제공 자료:
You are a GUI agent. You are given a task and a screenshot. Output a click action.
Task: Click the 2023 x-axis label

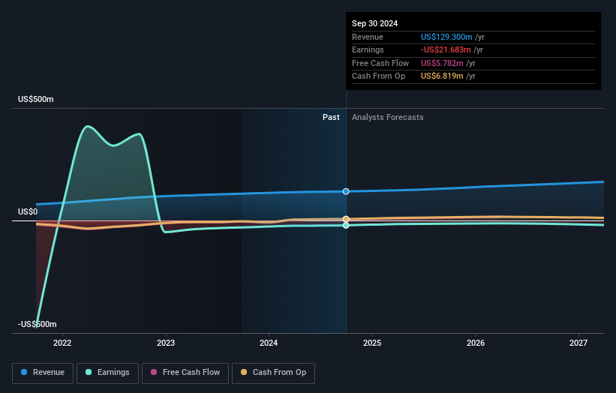166,344
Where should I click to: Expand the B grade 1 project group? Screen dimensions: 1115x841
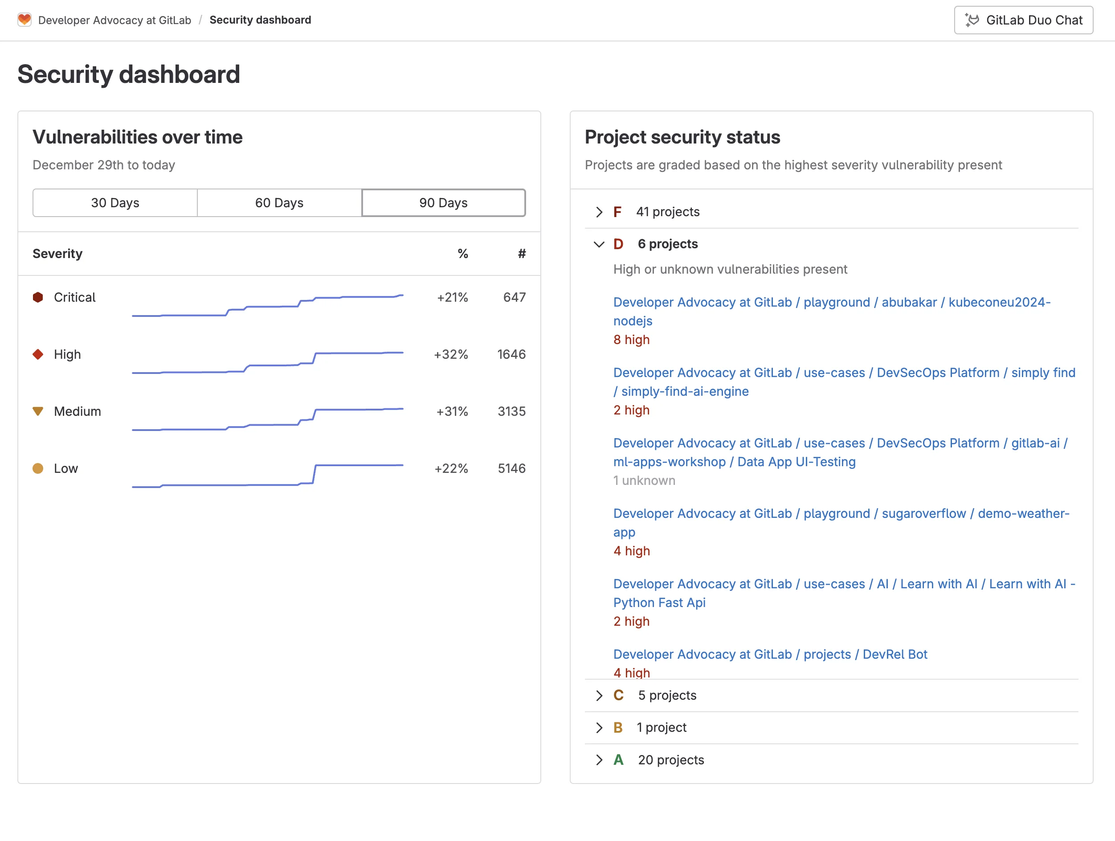pyautogui.click(x=599, y=728)
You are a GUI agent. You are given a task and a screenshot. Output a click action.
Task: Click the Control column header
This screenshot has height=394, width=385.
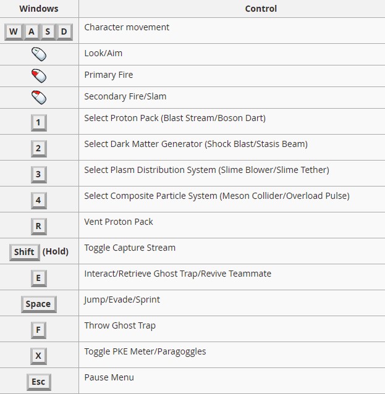(x=261, y=9)
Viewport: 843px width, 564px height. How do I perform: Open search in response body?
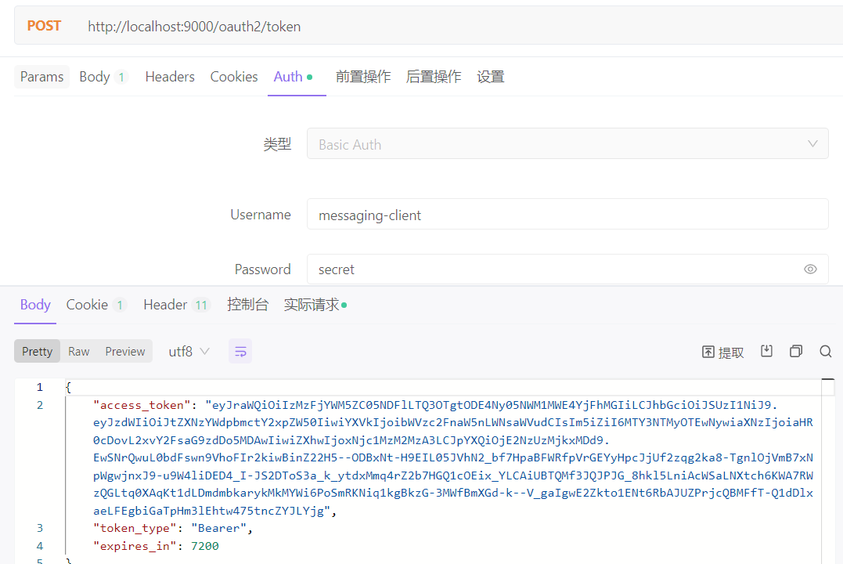pyautogui.click(x=825, y=351)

과제 요구사항:
위 데이터의 모든 줄을 한 글자도 바꾸지 말고 그대로 옮겨 적으세요. 그림은 답에 넣지 마세요.

과제 풀이:
You are a GUI agent. You are given a task and a screenshot. Output a click action.
Task: Click the 2023 x-axis label

166,344
Where should I click to: Expand the B grade 1 project group? Screen dimensions: 1115x841
pyautogui.click(x=599, y=728)
You are a GUI agent. You are given a task and a screenshot. Output a click action.
Task: Click the Control column header
This screenshot has height=394, width=385.
(x=261, y=9)
Viewport: 843px width, 564px height. How do I perform: Open search in response body?
pyautogui.click(x=825, y=351)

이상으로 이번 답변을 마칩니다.